Two years after that Open, Campbell fell to 133rd on the European Tour money list and was left without a place to play. Through David Leadbetter's golf schools, Campbell began working with Yarwood to restore the naturalness that was a trademark of his swing. With a broad back and a low center of gravity, Campbell was ideally built to be a ballstriker. Their formula was simple. "Just turn back and through and away you go," said Yarwood.

Where it got complicated was between the ears. Yarwood was sick of using what he describes as "the P-word" (potential) when talking about his student. It took time—and a little desperation—to light the fire. There's a general feeling in the Campbell camp that he's much better equipped to handle a major championship victory now at 36 instead of 26.

"It's hard to put a finger on," said Yarwood, who has worked with Campbell for nine years. "He's a very right-brained guy. He plays on his emotions a little bit, especially when things aren't going like he wants them to go in his life. It's his culture, too. He was sabotaged by his own success, but now he wants it, and he's moved on from that. Now he's got it."
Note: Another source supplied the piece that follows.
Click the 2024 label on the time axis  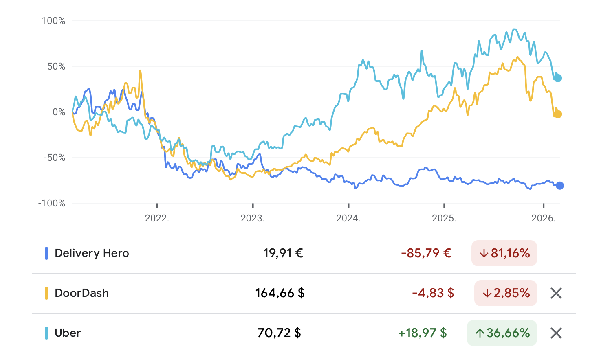click(348, 218)
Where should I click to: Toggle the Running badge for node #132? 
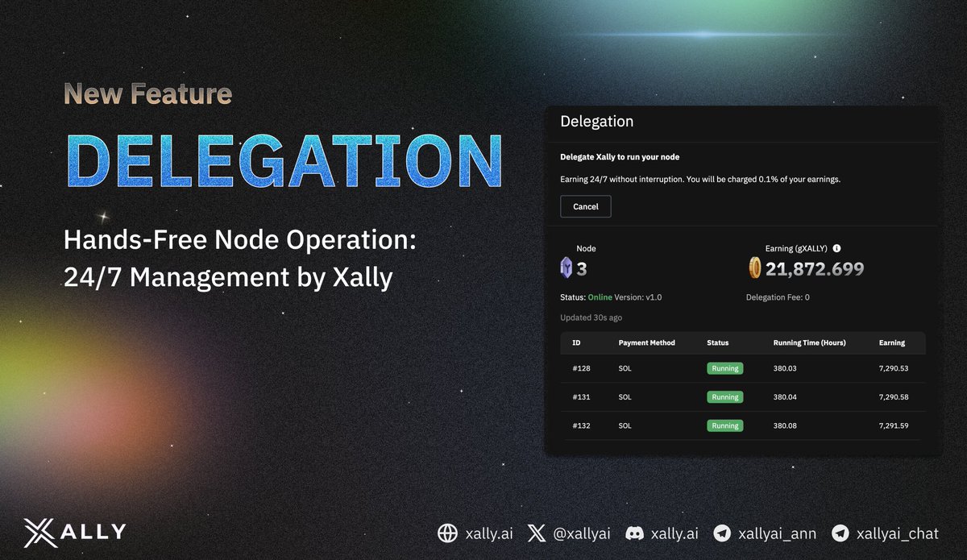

Will he hold onto the success of his Open triumph, use it to climb to even greater heights—or let it go? Only Campbell can answer that question. Maybe it's just coincidence the Open returns next month to St. Andrews, where it all began for Cambo, where his culture and dance became part of golf lore. In the spiritual world of the Maoris, maybe it's fate.

As the story goes, Campbell is the great, great, great grandson of Sir John Logan Campbell, the first mayor of Auckland, who emigrated from Scotland in the 1840s. They did the Haka at Pine Needles. It could be playing next at the Home of Golf.